* Problem description *
Copy out the records below verbatim, starting at the line containing "The image size" and continuing through the end of the records, leaving out the pictures.

[Dataset excerpt]
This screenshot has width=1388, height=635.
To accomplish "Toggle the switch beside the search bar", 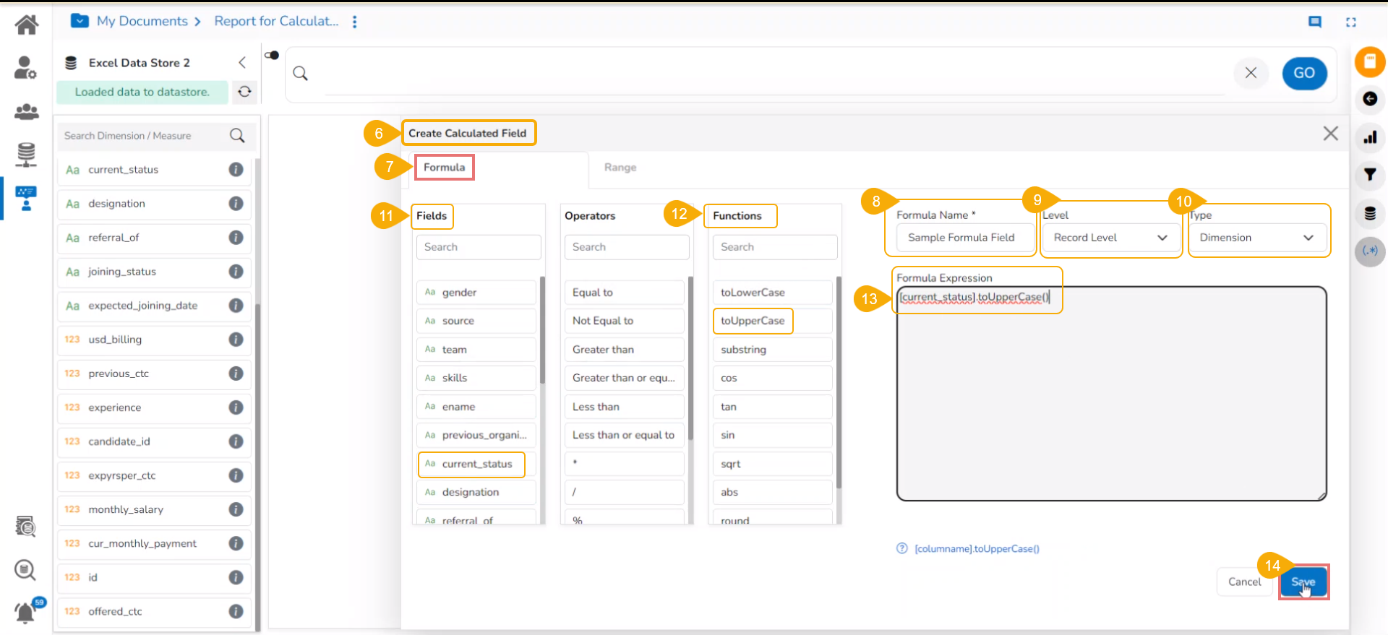I will click(272, 55).

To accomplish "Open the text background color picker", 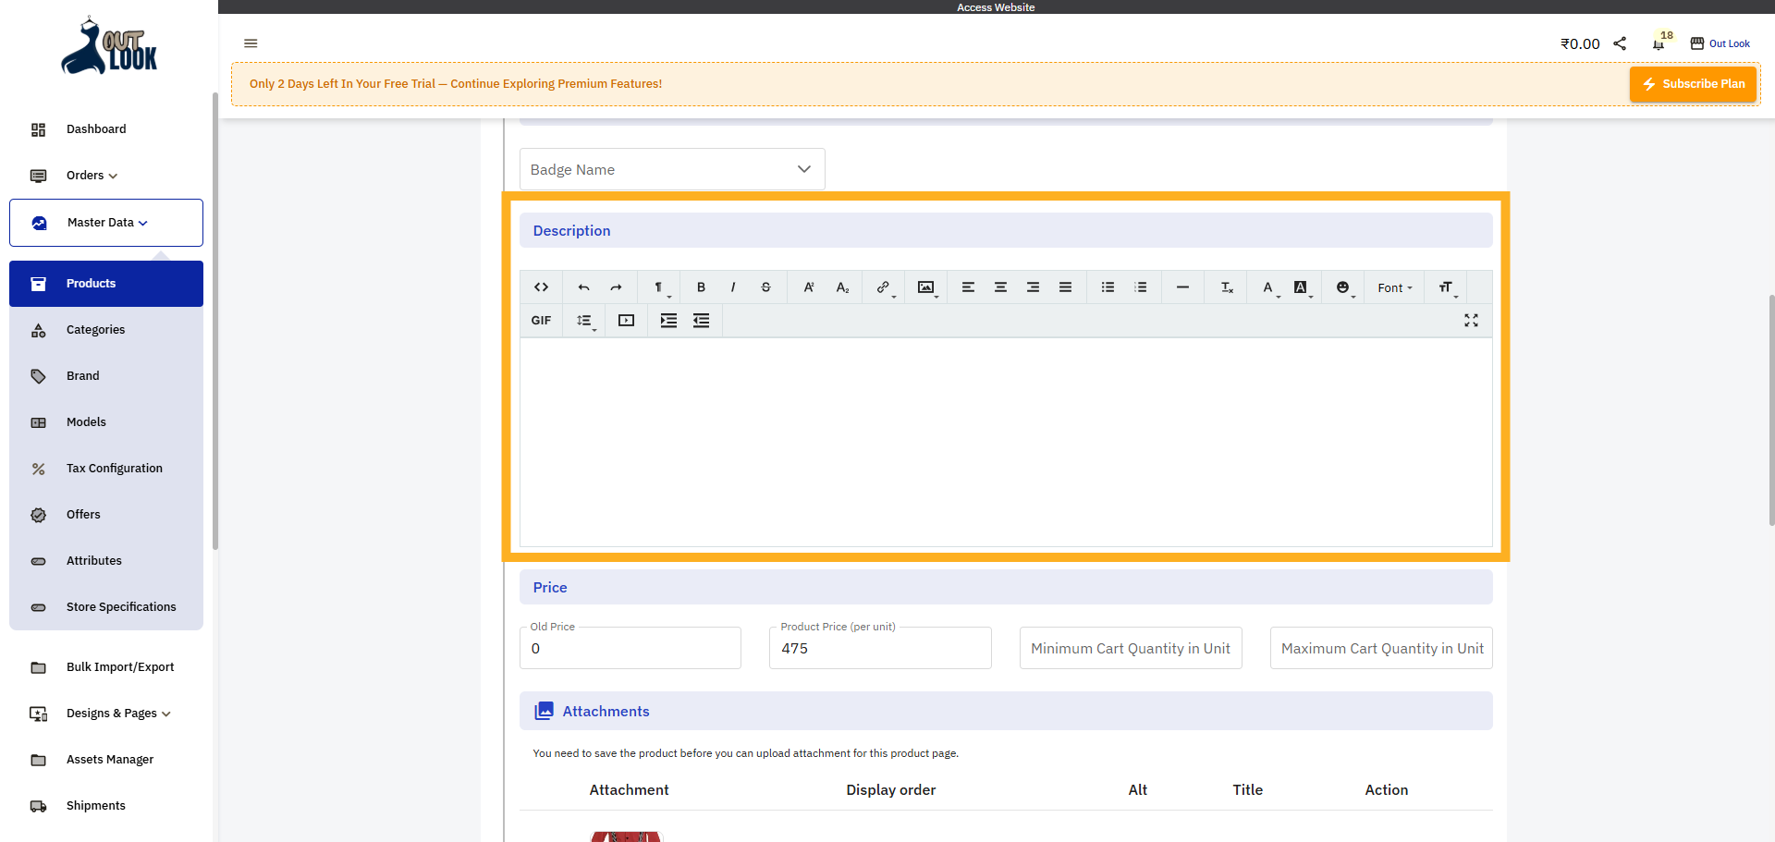I will 1301,287.
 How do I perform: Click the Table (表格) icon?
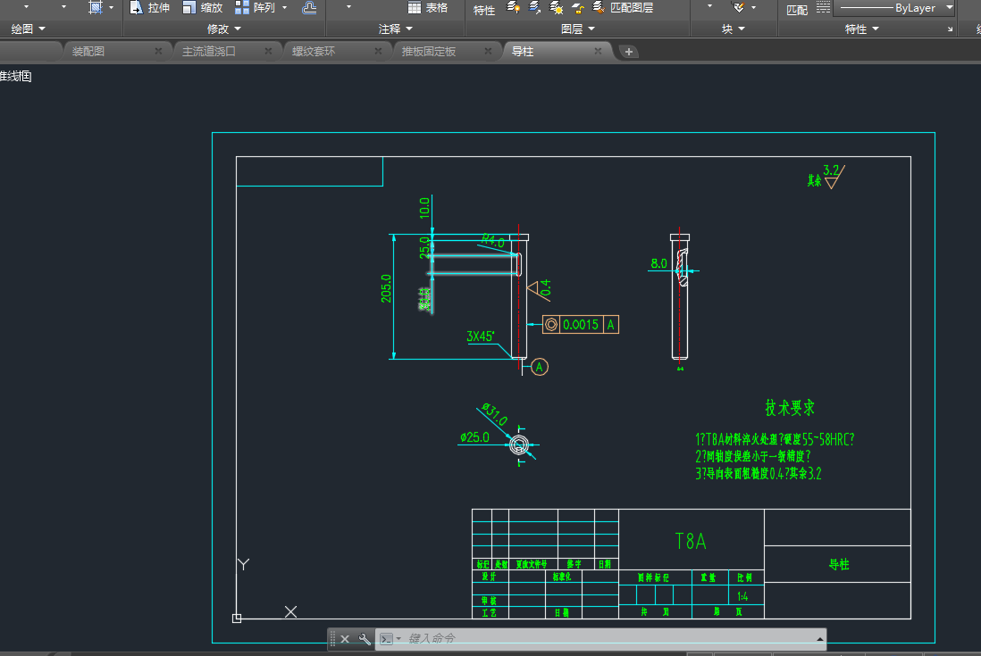pos(415,8)
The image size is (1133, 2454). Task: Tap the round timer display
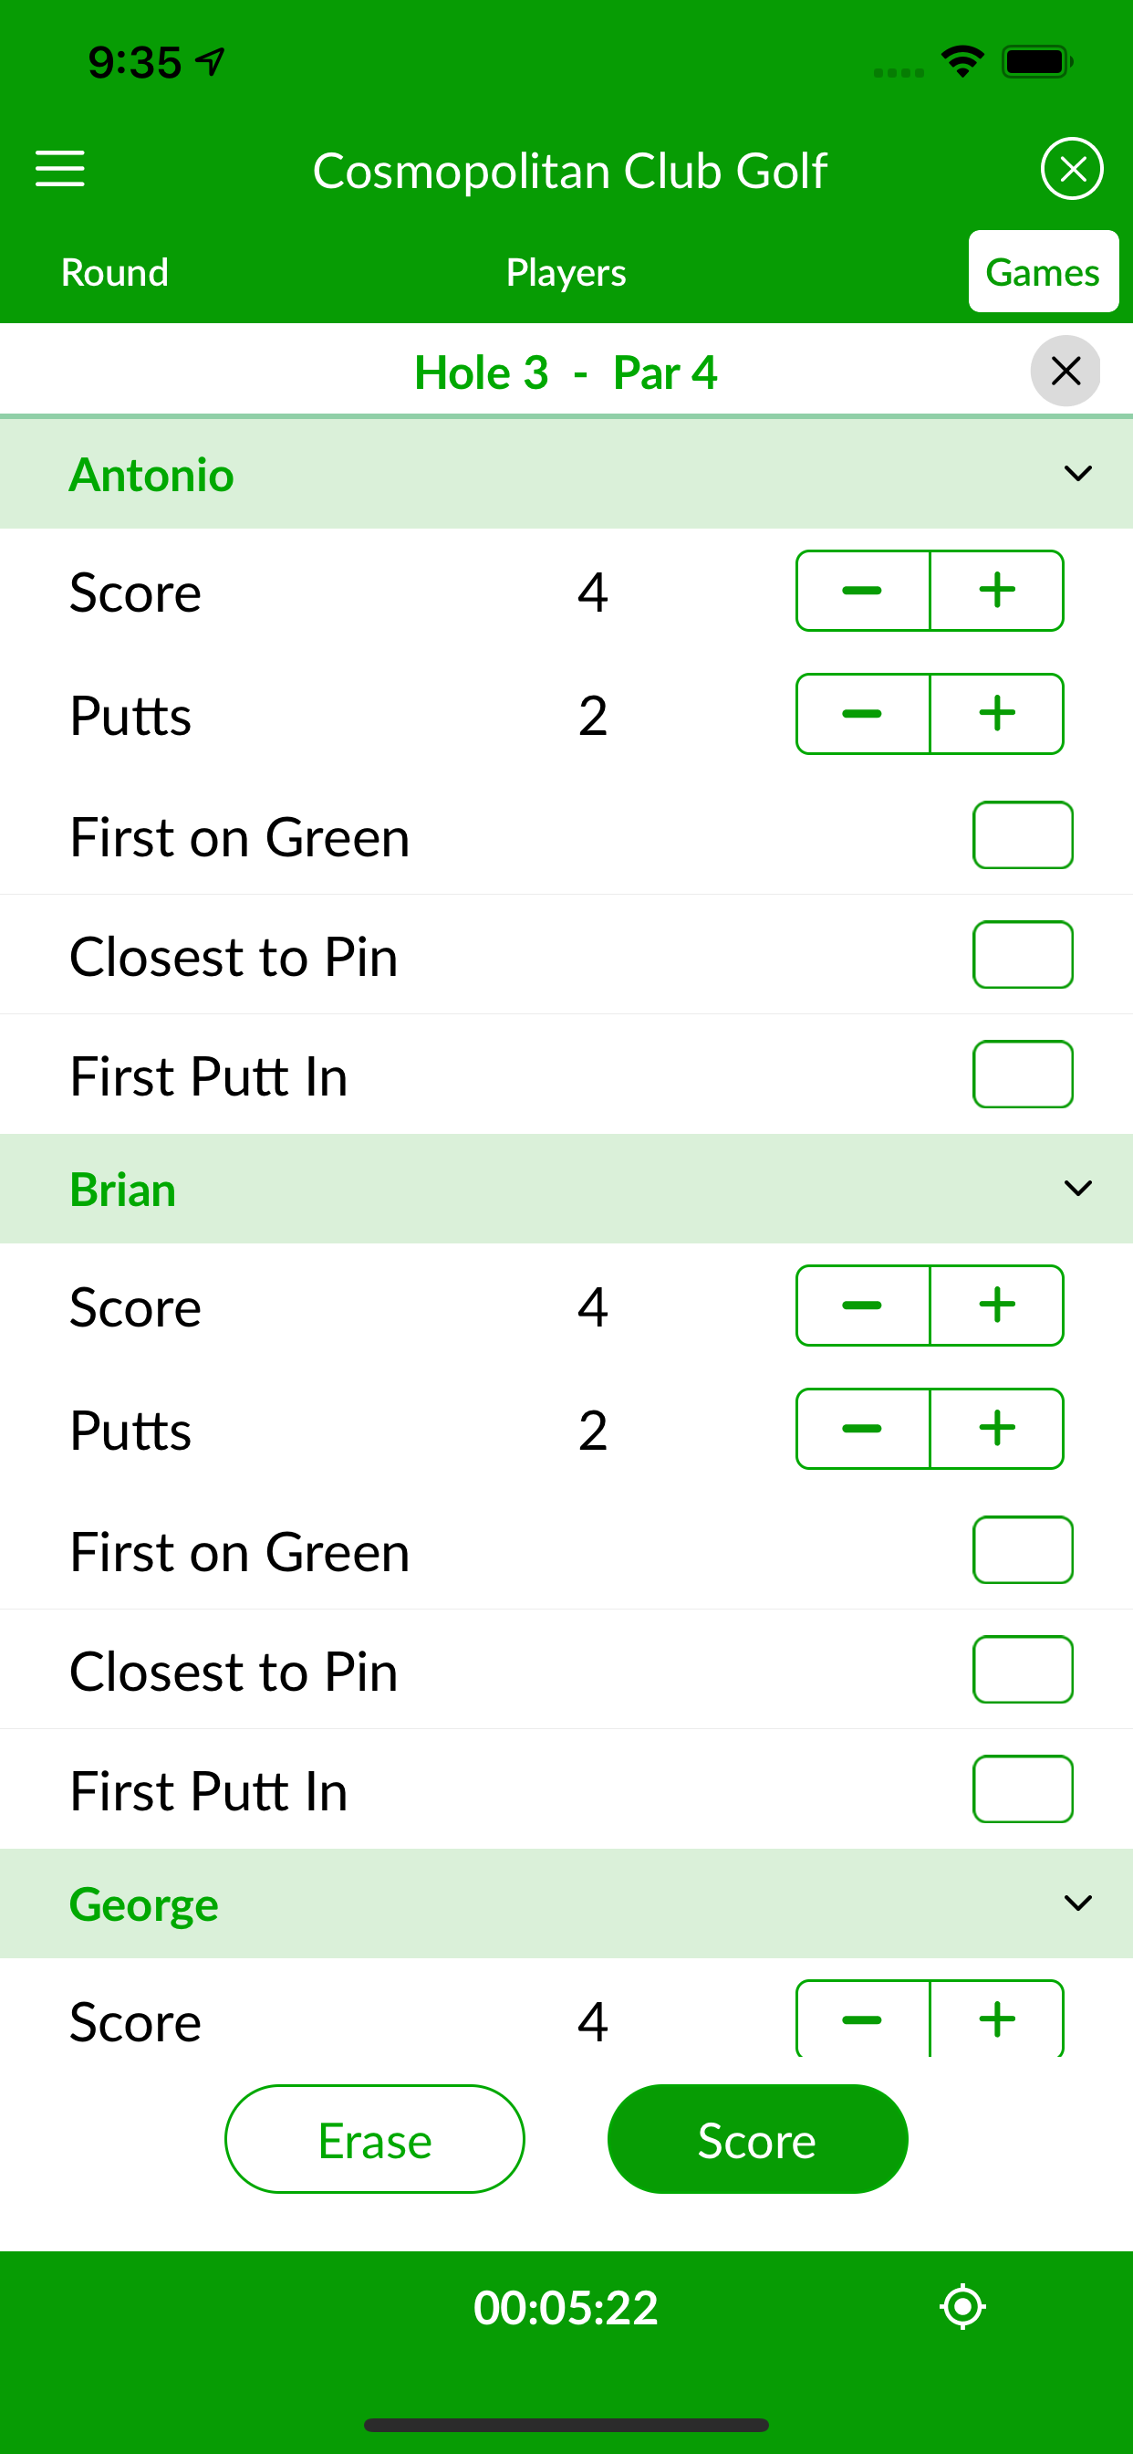tap(566, 2307)
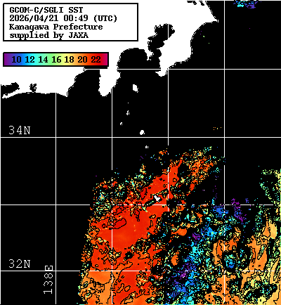Click the 22 mark on the color scale
Screen dimensions: 281x305
click(x=96, y=60)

* Response to the exercise *
The image size is (1133, 2454). Task: Tap the round timer display
tap(566, 2307)
Click the 22 mark on the color scale
Screen dimensions: 281x305
click(x=96, y=60)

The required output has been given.